Oleh : Hamnah B. Lin

          Majelis Ulama Indonesia (MUI) resmi mengeluarkan fatwa yang berkaitan dengan pinjaman online (pinjol). Salah satu fatwanya menyebut bahwa pinjaman, baik offline maupun online, yang mengandung riba hukumnya haram. "Layanan pinjaman, baik offline maupun online, yang mengandung riba hukumnya haram, meskipun dilakukan atas dasar kerelaan," ujar Ketua Fatwa MUI Asrorum Niam Soleh di Hotel Sultan, Jakarta Pusat, Kamis (11/11/2021) (detik.news, 11/11/2021).
          Fatwa ini seharusnya menjadi rujukan pemerintah sebagaimana fungsi MUI yakni  membantu pemerintah dalam melakukan hal-hal yang menyangkut kemaslahatan umat Islam, seperti mengeluarkan fatwa dalam kehalalan sebuah makanan, penentuan kebenaran sebuah aliran dalam agama Islam, dan hal-hal yang berkaitan dengan hubungan seorang muslim dengan lingkungannya (wikipedia).
          Namun hingga hari ini belum ada pengumuman terhadap pembubaran pinjol yang makin meresahkan.
          Maraknya pinjol nyatanya memang telah dilegalkan oleh pemerintah. Melalui Peraturan OJK 77/2016 (POJK Nomor 77/POJK.01/2016) adalah dasar hukum bisnis pinjol. Dalam aturan ini disebutkan bahwa layanan pinjam meminjam berbasis teknologi informasi didefinisikan sebagai penyelenggaraan layanan jasa keuangan untuk mempertemukan pemberi pinjaman dengan penerima pinjaman dalam rangka melakukan perjanjian meminjam dalam mata uang rupiah secara langsung melalui sistem elektronik dengan menggunakan jaringan internet. Artinya orang bisa meminjam langsung lewat ponselnya tanpa ribet pergi ke kantor seperti meminjam ke bank. 

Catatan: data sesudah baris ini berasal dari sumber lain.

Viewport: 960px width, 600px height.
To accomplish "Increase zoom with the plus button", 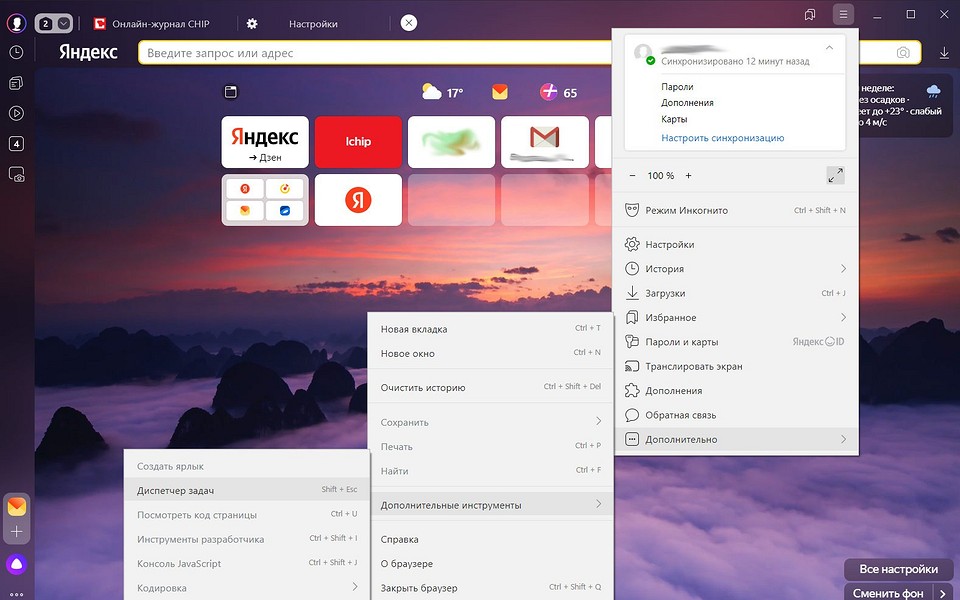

          Ada beberapa poin penting dari aturan ini, di antaranya adalah penyelenggara dapat berbentuk badan hukum PT atau koperasi, dan memiliki modal disetor minimal Rp 1 miliar pada saat pendaftaran. Apabila dibandingkan dengan syarat pendirian bank sebesar 10 T, tentu ini adalah syarat yang mudah sekali bagi seseorang yang ingin berbisnis di bidang keuangan. Sehingga wajar kenapa jumlah perusahaan pinjol akan selalu bertambah.
         Tumbuh suburnya perusahaan pinjol sejatinya tak bisa lepas dari arah kebijakan digitalisasi ekonomi gagasan Jokowi demi mengikuti arah ekonomi global. Ini terlihat bahwa dalam setiap kesempatan, Jokowi selalu mempromosikan potensi ekonomi digital Indonesia, termasuk OJK Virtual Innovation Day 2021. Pada event tersebut Jokowi mendorong OJK (otoritas jasa keuangan) untuk mengawal secara cepat dan tepat potensi besar yang dimiliki Indonesia untuk menjadi raksasa digital setelah China dan India. Bahkan OJK diharapkan dapat membawa Indonesia menjadi pusat ekonomi terbesar dunia ke-7 pada tahun 2030 dan tumbuh setidaknya 8 kali lipat dari Rp 632 triliun pada hari ini menjadi Rp 4.531 triliun pada 2030. Potensi ekonomi digital ini ternyata didominasi oleh fintech. Dan lebih dari separuh pelaku industri fintech Indonesia diisi oleh penyedia layanan peer-to-peer lending (P2P) Lending atau yang lebih dikenal dengan istilah pinjol.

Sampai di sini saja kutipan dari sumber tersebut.